_Prompt_
Your task is to copy every line of the entries that contains "computer".

:: Exercise input

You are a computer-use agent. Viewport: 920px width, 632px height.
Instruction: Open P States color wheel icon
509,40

::::
:: Exercise input

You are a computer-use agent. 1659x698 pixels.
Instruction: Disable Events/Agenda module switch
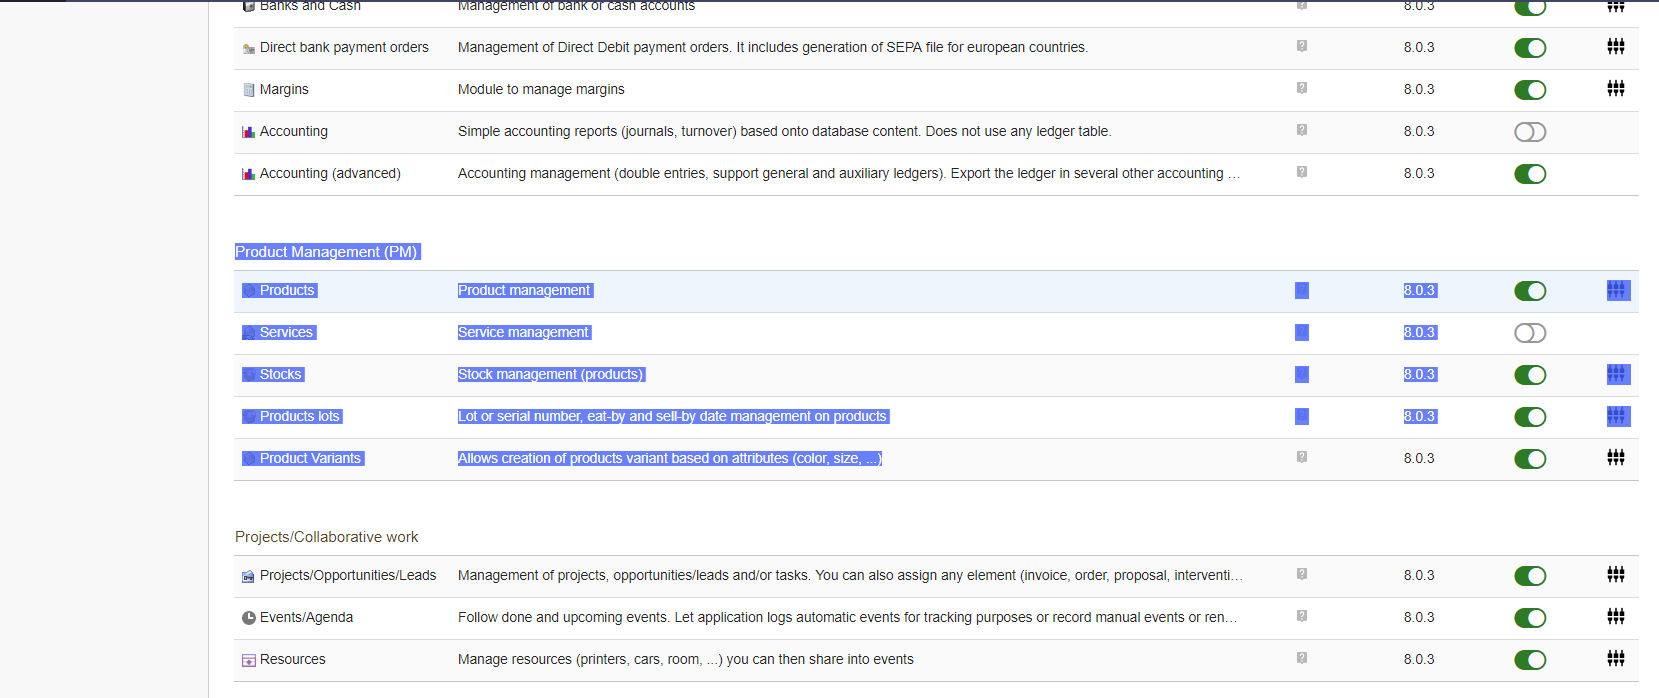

::::
:: Exercise input

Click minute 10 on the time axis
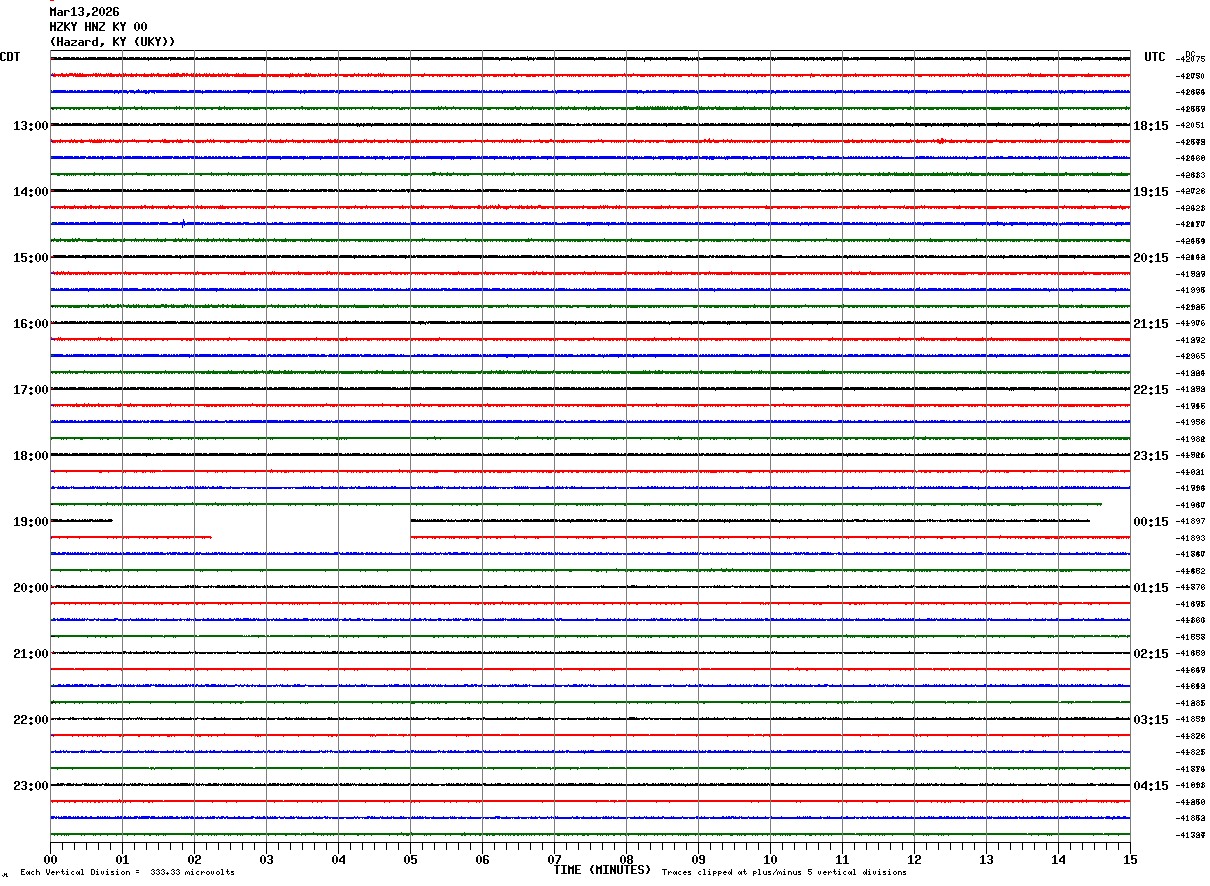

::::

_Solution for this problem_
You are a computer-use agent. Viewport: 920px width, 632px height.
You are a computer-use agent. 1659x698 pixels.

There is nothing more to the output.